For a sustainable recovery after the COVID-19 stagnation with a strategic economic policy course
Ernest Gnan, OeNB, Christoph Schneider, WKÖ
2020 has dramatically shown how quickly the international and domestic environment, in which Austria’s foreign trade operates, and the assessment of future developments can change. In the first quarter of 2020 the corona epidemic that originated in China also reached Europe. Many countries reacted with far-reaching lockdowns to contain the spread of the disease, which was still largely unresearched at the time. The economic slumps induced by the virus were dramatic. After an initial period of shock, world trade subsequently recovered surprisingly quickly. However, from 2021 onward, supply bottlenecks for intermediate goods and sensitive price increases for transportation costs, raw materials and some strategically important intermediate goods became increasingly
noticeable. From the second half of 2021 there were clear signs of an economic recovery because of the full ramp-up of the vaccination programs and because of massive government stimulus programs – above all in the USA.
This issue focuses on selected aspects of the COVID-19 crisis and its successful management:
• How did the pandemic affect world trade and global value chains?
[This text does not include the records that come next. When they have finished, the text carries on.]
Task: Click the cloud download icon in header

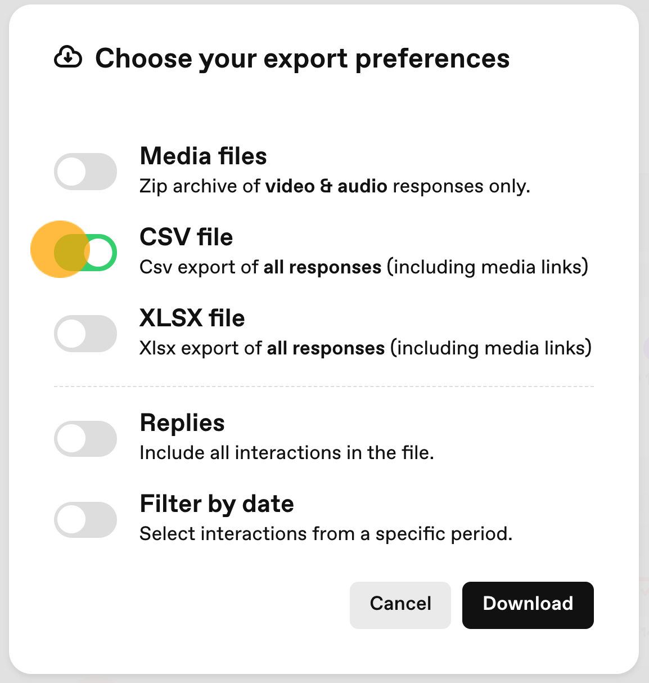Action: (68, 57)
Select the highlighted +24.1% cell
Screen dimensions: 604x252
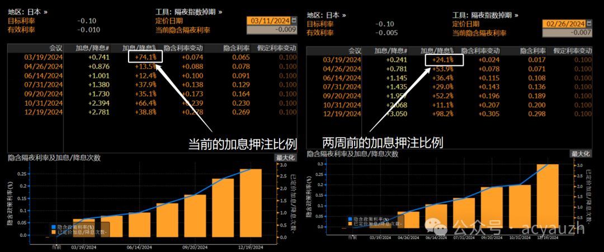click(x=443, y=60)
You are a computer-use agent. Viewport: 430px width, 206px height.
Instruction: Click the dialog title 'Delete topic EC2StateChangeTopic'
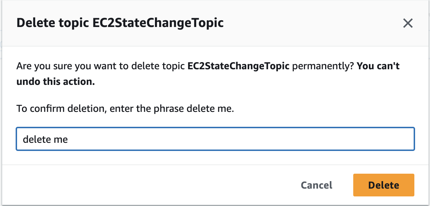(x=120, y=23)
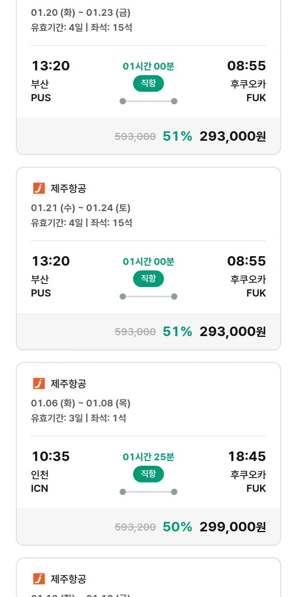Select the 01.20 (화) ~ 01.23 (금) date range
Screen dimensions: 297x597
click(81, 13)
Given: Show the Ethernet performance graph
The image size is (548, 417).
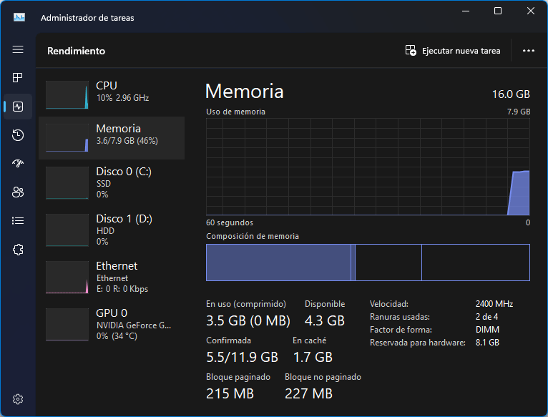Looking at the screenshot, I should pos(111,277).
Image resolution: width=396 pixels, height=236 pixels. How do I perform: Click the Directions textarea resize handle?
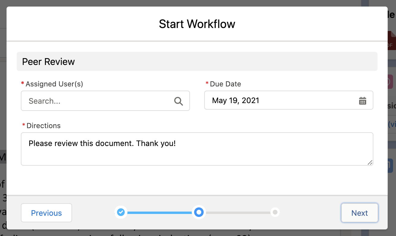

• What effects has the COVID-19 crisis had on foreign direct investment? Has it reinforced
existing tendencies toward strategically motivated restrictions on foreign direct
• What role has economic policy played in addressing the crisis? How has the crisis
acted as a catalyst for a common EU economic policy? And how is the EU positioning
itself in the post-crisis international trade policy arena?
• How best to shape the economic recovery after the crisis? What sectoral shifts and
structural adjustments toward sustainable economic activity and a more crisis-robust
industry structure could come from the crisis?